A rural community in Kentucky is barely recognizable after a swarm of deadly tornadoes hit the region, but one church's cross stands amid the rubble as a pillar of hope and a reminder that God will see residents through this tragedy.
First Baptist Church in Mayfield is one of the few buildings left standing after a tornado tore through six states killing at least 74 people, last weekend.
The church's windows are blown out, debris and glass cover the floors, and parts of the ceiling are missing, but a cross located in front of the building remains standing.
"It's amazing to me that in that education building across the street, that cross that we put in the windows is still there, and the window's gone," Barry Fowler, church member, told the Washington Post. "Everything else is gone. The cross still stands."
Despite the damage to the church, members have gathered together to worship. "In the middle of the storm, there is only one place where we really have peace. And that's when we place our faith and our trust in Jesus," Pastor Wes Fowler told the newspaper.
Fowler invited his congregation into what was left of the building immediately after the storm.
"The Lord is kind. He will see us through this tragic situation. And, I believe the Lord will somehow use this difficult time for His glory," Fowler wrote in a Facebook post.
The senior pastor was in the building with other staff members when the tornado hit.
"We could hear the storm getting closer," Fowler described. "We could hear it getting worse, power went out. We heard and saw the ceiling tiles in the tunnel violently shaking up and down, falling out. The tunnel filled with debris and dirt. There was a cloud of smoke in the tunnel. It was a very, very scary situation."

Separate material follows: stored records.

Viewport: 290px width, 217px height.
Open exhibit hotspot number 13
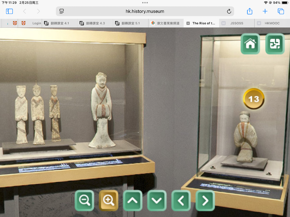click(x=253, y=99)
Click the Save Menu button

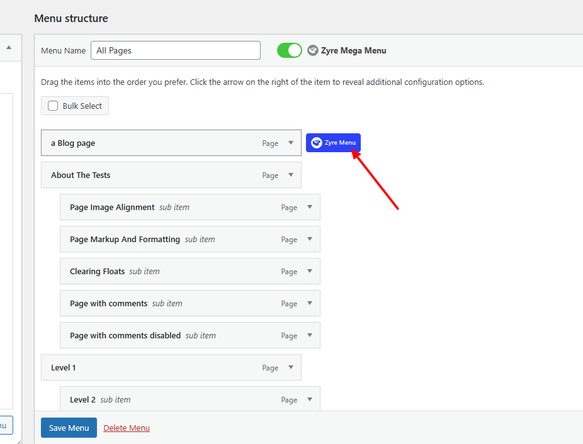[69, 428]
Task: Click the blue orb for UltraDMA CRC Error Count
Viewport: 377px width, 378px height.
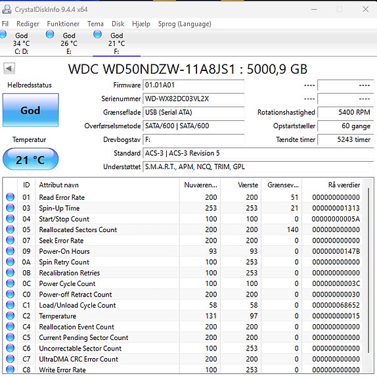Action: click(x=10, y=359)
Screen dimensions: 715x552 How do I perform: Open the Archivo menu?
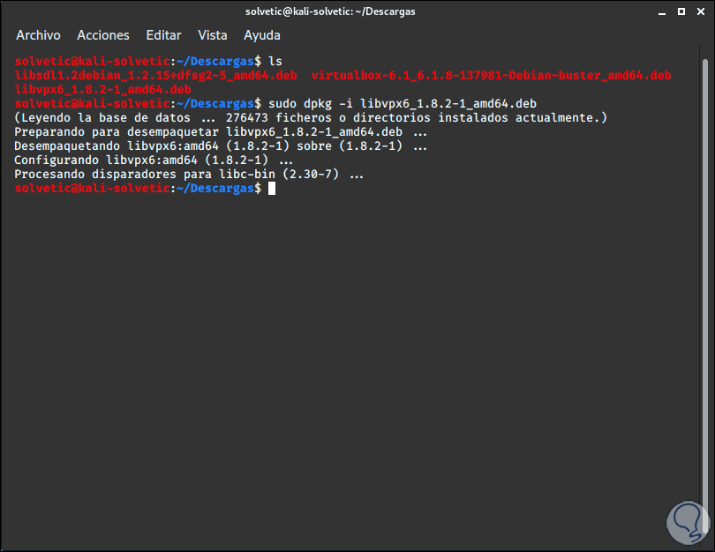point(38,35)
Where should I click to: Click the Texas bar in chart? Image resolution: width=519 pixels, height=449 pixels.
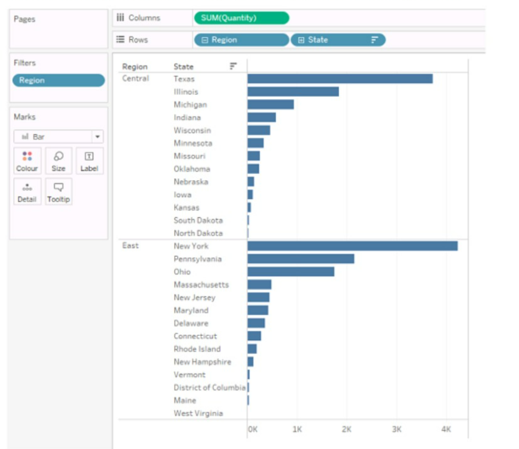click(x=340, y=79)
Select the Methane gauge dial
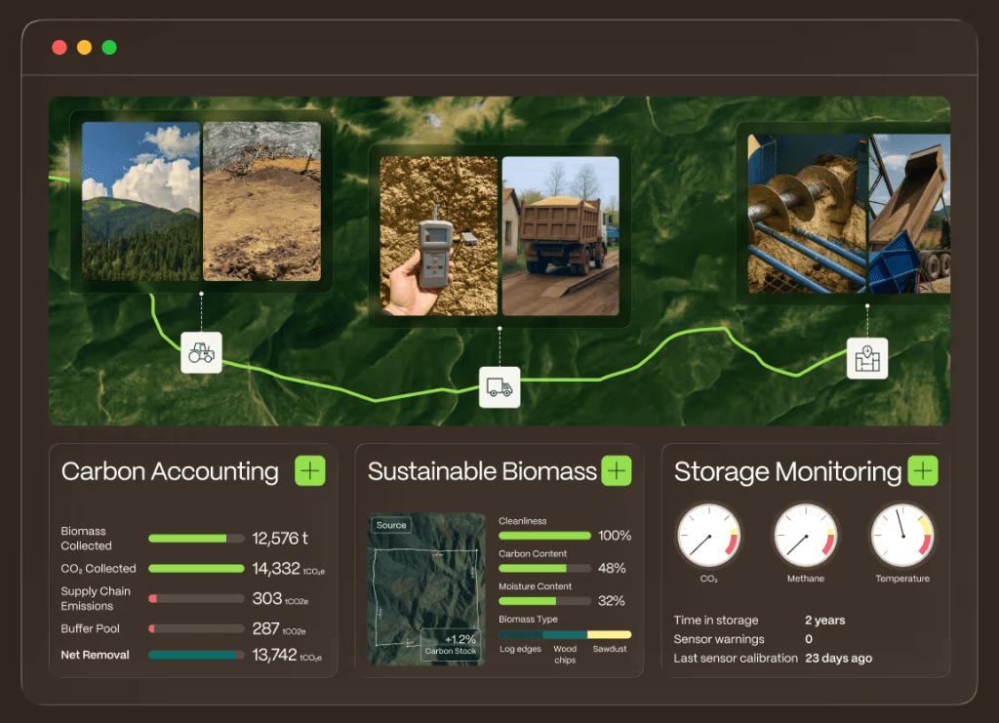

He told the newspaper he was not sure if he was going to make it. "And then it probably lasted 30 seconds to a minute," Fowler shared. "It felt like longer."
Search and rescue teams are still working to find more than 100 missing people. The state's governor said the death toll has not risen since Monday. "If there's good news, it's that our death count has not gone up, and that's good news," Gov. Andy Beshear (D-KY) said.
Meanwhile, tear-stained faces in the congregation search for solace amidst a life-changing tragedy.
"When they're thinking about life and death, let's tell them about life...eternal life," Fowler shared during a sermon Sunday.